• **DOCUMENT SEGMENT**

:::::

So yeah, you're overthinking it. When they start coupling those SLAs
with some sort of serious business loss insurance, then paying
attention to the SLA and carefully examining what constitutes failure
may make some kind sense at a technical level.

Regards,
Bill Herrin

JC_Dill · July 29, 2009, 8:19pm

William Herrin wrote:

Am I over-thinking this?

The SLA's I've looked at promise me that if their service is hard down
for a week (with no ambiguity whatsoever) they'll credit my bill for
upwards of 2% of the $50k/year or so I spend on the Internet
connection for my mutli-million dollar online service.

I'm really surprised anyone considers this an SLA, or anything special in a business contract. I automatically expect to get a credit of 1.923% if the service were not provided for a period of 168 hours, no questions asked and no SLA required.

When service is simply not provided, there's nothing special about not having to pay for it. I don't know of any business where you can have a contract that requires you to pay your monthly/annual fee for services when said services are not provided. If you have a housekeeping or lawn service that is supposed to come once a week, and you have an annual contract with them for this service at $50/week, and they miss a week (provide no service) you don't pay them anyway for that missed week. You don't need an SLA in your contract with them to have this right to withhold payment for the period of time when the services are not provided *at all*.

:::::

• **DATA BLOCK**
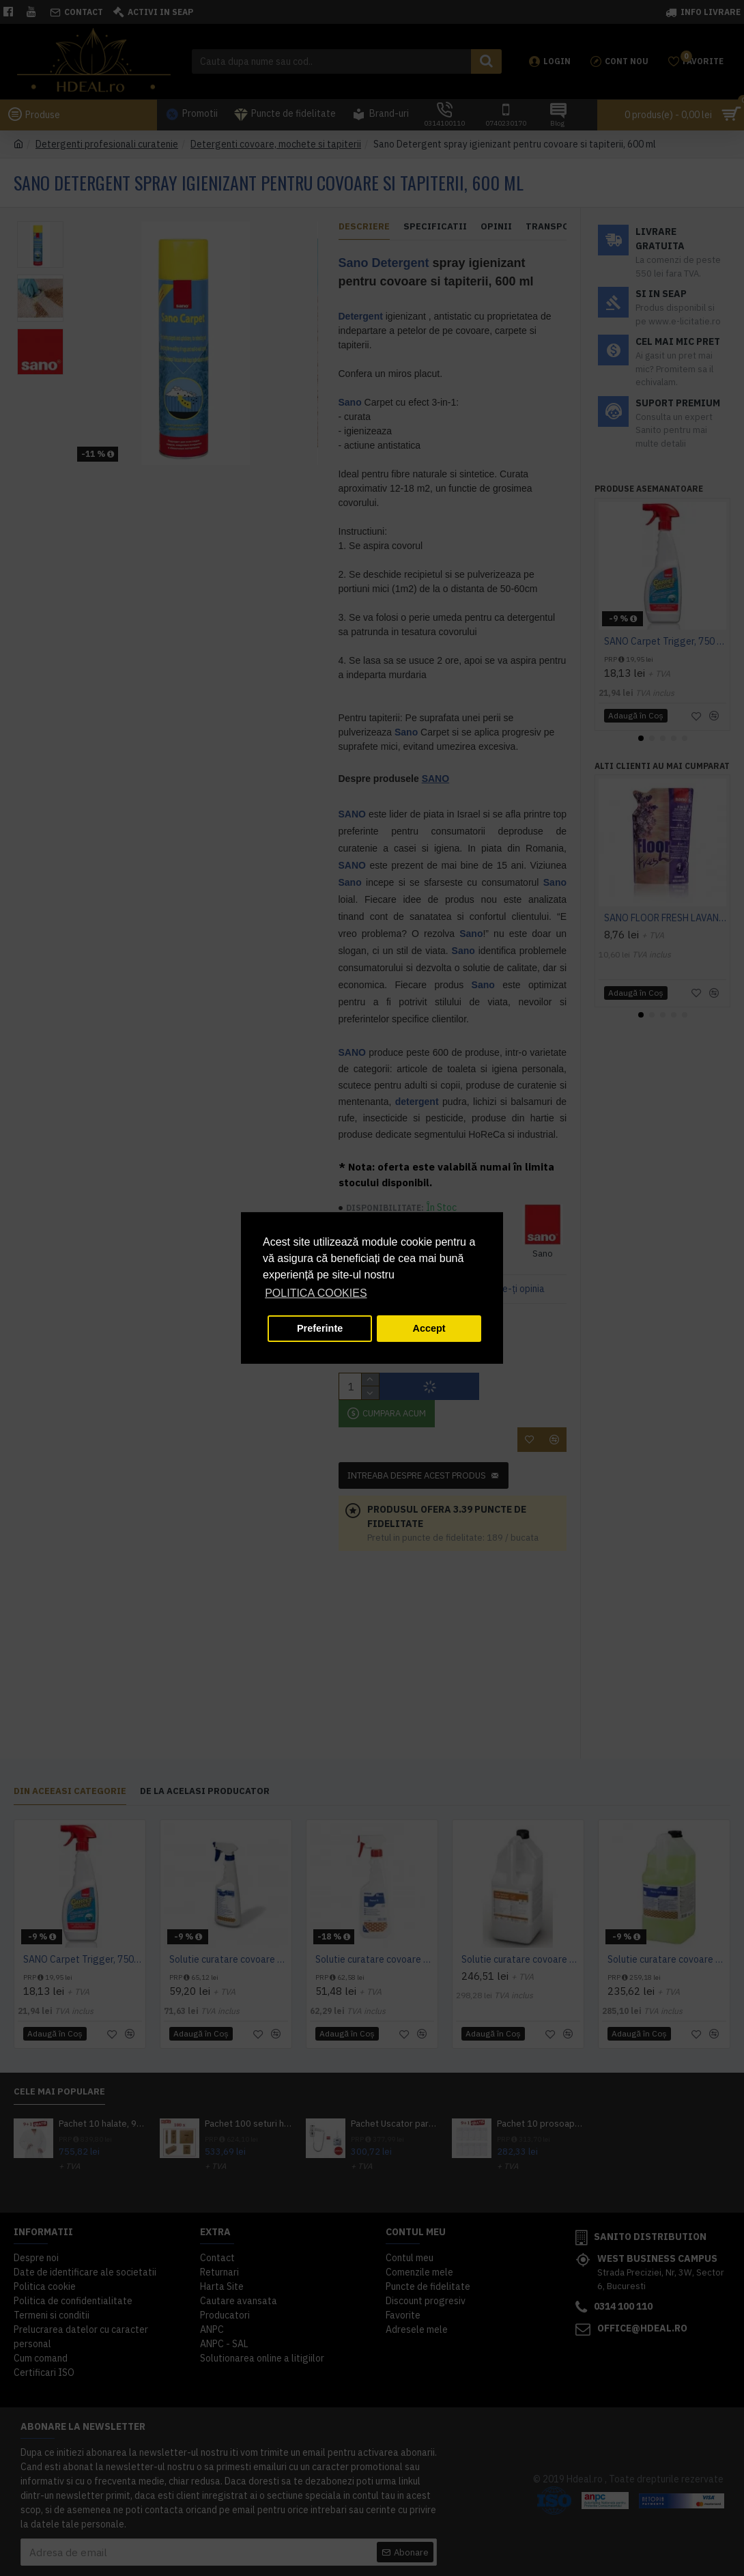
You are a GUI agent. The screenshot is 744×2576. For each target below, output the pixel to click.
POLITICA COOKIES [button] (316, 1293)
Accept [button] (429, 1328)
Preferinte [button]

:::::

• **EXERCISE**
Continue the forum thread about SLA bill credits, starting right after its last sentence.

• **RESPONSE BELOW**
An SLA comes into play when a service is degraded below the quality you contracted for. What credit do they give you when you have 168 hours of degraded service, e.g. 50% of the service level you specified in your RFQ? That's where your SLA comes in. The SLA specifies at what point your service is considered "degraded" (how much below the contracted service level, and how long of a time period is required before it is considered below grade) and what $credit you may receive when you are provided some service, but not to the level specified in your contract.

jc

herrin · July 29, 2009, 8:38pm

Hi JC,

Perhaps you miss my point: what the ISP is offering to pay me as a
result of a failure to deliver adequate service is so much less than
my loss for the same as to render the payment meaningless. I'm gonna
terminate the contract for nonperformance and hire someone who can get
the job done long before its worth my time to chase you for an
SLA-based service credit. And we both know it. The only way I ever
chase you for an SLA credit is I'm playing the blame game instead of
doing my job for my customers.

Regards,
Bill Herrin

Stephen_Sprunk3 · July 29, 2009, 9:52pm

JC Dill wrote:

William Herrin wrote:

The SLA's I've looked at promise me that if their service is hard
down for a week (with no ambiguity whatsoever) they'll credit my bill
for upwards of 2% of the $50k/year or so I spend on the Internet
connection for my mutli-million dollar online service.

I'm really surprised anyone considers this an SLA, or anything special
in a business contract. I automatically expect to get a credit of
1.923% if the service were not provided for a period of 168 hours, no
questions asked and no SLA required.

When service is simply not provided, there's nothing special about not
having to pay for it.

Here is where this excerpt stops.